Der Machtgewinn der Schia wurde bis jetzt verdeckt, indem der Kampf gegen die Sunniten jahrzehntelang als Kampf gegen Israel und die USA getarnt wurde, um der sunnitischen Bevölkerung in den entsprechenden Staaten (Irak, Libanon, Syrien) Sand in die Augen zu streuen. Jetzt ist das immer weniger möglich, wenn die schiitische Hisbollah, die aus dem Libanon stammt, in Syrien verbissen gegen die sunnitischen Aufständischen kämpft, unterstützt durch den Iran. Assad selber wird immer weniger Bedeutung haben. Die Verhandlungen mit seinem Clan, um eine politische Lösung ebenso.

Noch offener wird der Krieg zwischen Sunna und Schia werden, wenn sich der Iran direkter am Kampf in Syrien beteiligt.
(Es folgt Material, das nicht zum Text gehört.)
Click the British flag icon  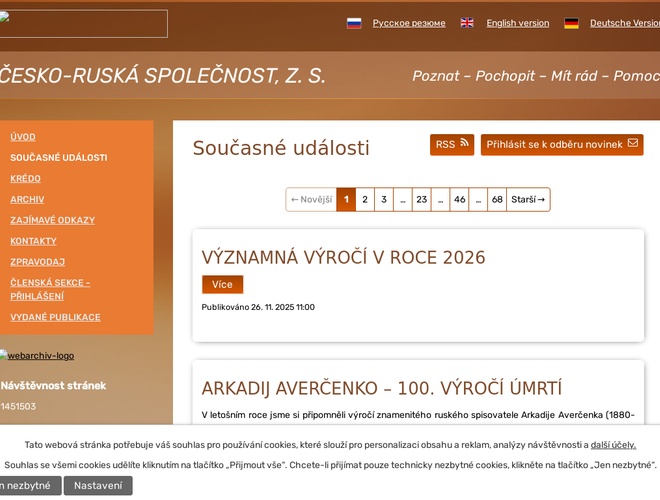coord(467,23)
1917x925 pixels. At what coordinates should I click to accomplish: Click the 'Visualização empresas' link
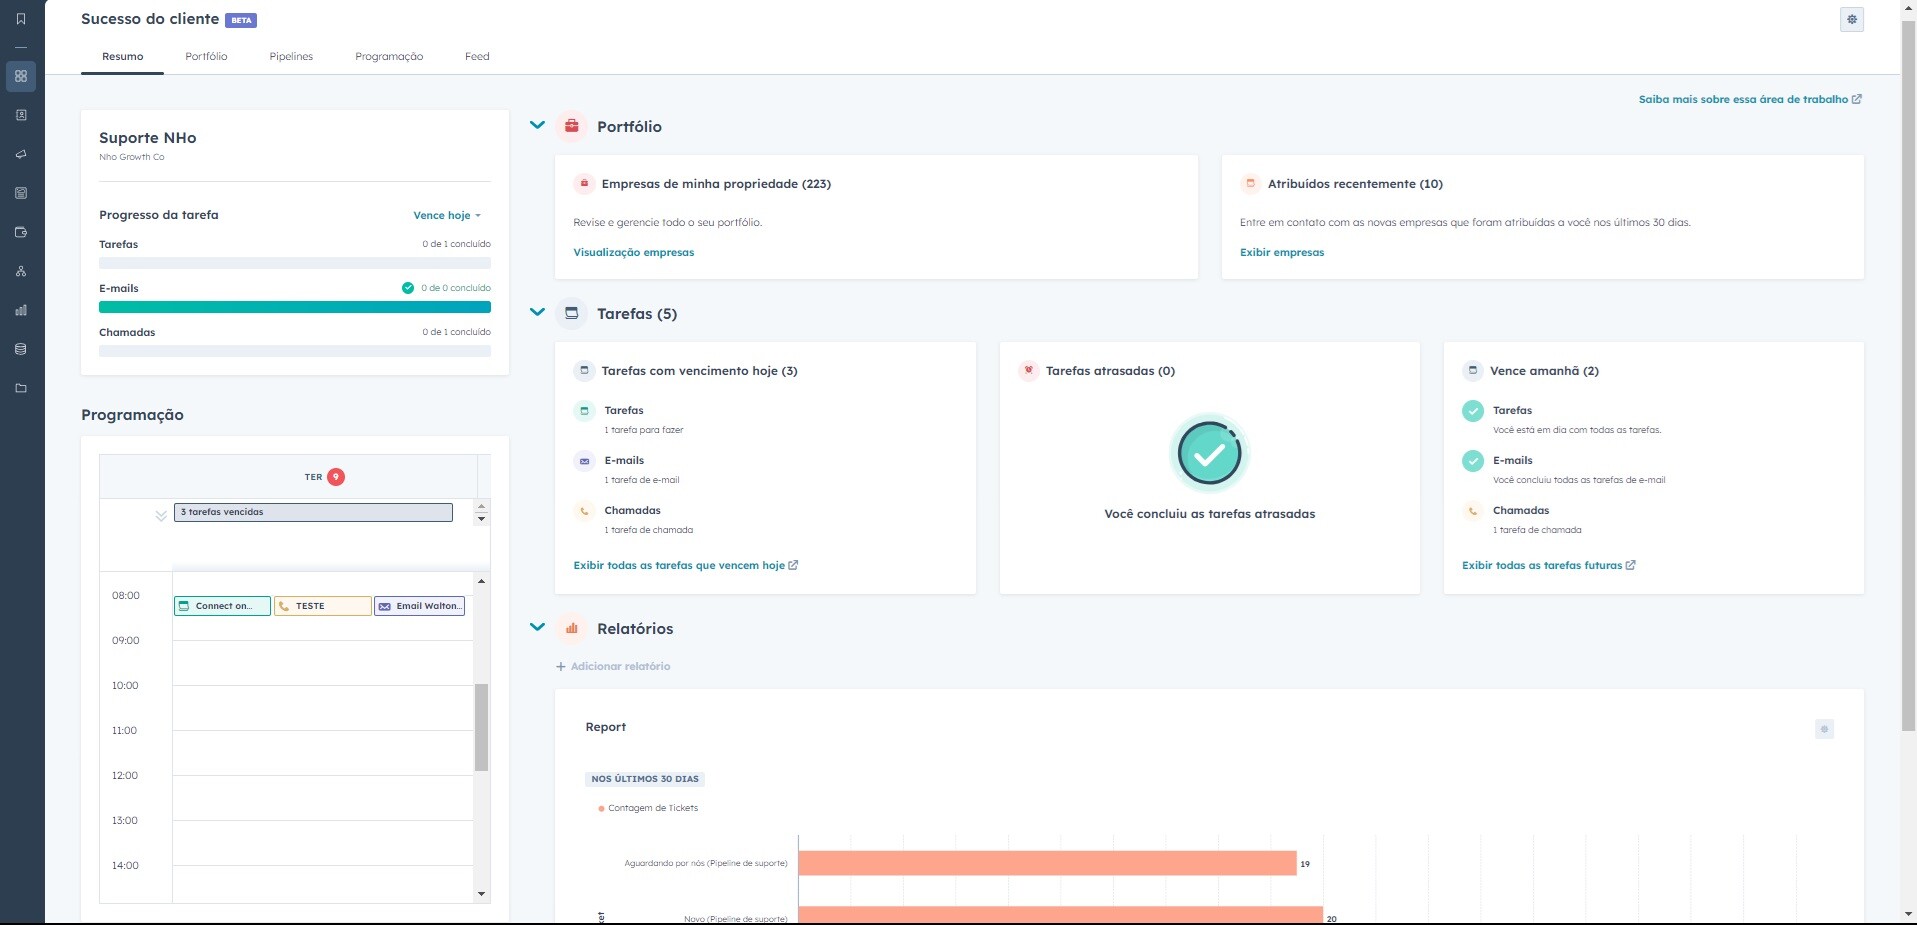click(633, 252)
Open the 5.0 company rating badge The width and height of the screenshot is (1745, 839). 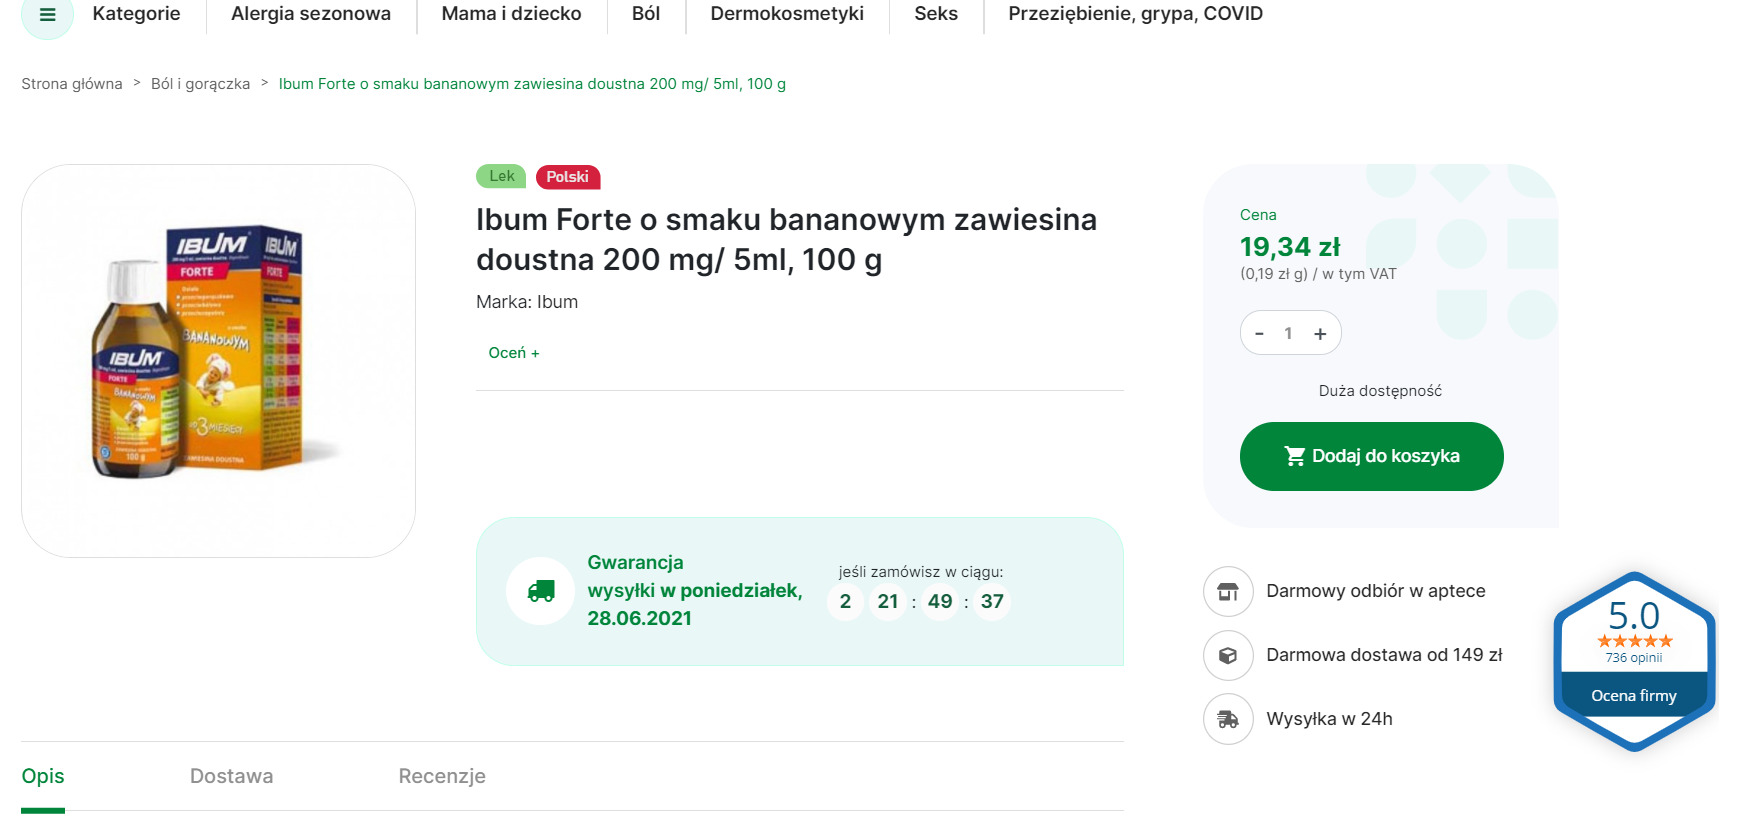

Mir scheint es wahrscheinlich, daß iranische Milizen offen gegen die Schiiten in Syrien vorgehen werden, wobei Teheran wohl anfangs leugnen wird, daß sie staatlich gesteuert sind. Das ist kein Bürgerkrieg mehr, sondern ein Machtkampf innerhalb des Islam. Auch der Bau der A-Bombe im Iran ist m.E. unter dem Aspekt zu sehen. Die atomare Aufrüstung war nie gegen Israel direkt gedacht. Sie war/ist Aufrüstung gegen die Sunna und bedrohte Israel nur indirekt, weil die Saudis in der Aufrüstung nachziehen würden und so die israelische Bombe ihre abschreckende Wirkung verlieren würden.

Für uns säkularisierte Europäer ist es nur noch schwer vorstellbar, aber ich meine, daß die sunnitischen Einwohner von Homs vor Ort bleiben, weil es um ihre Religion geht. Sie werfen ihr Leben in die Wagschale für einen Konflikt, der seit 1400 Jahren schwelt und fackelt.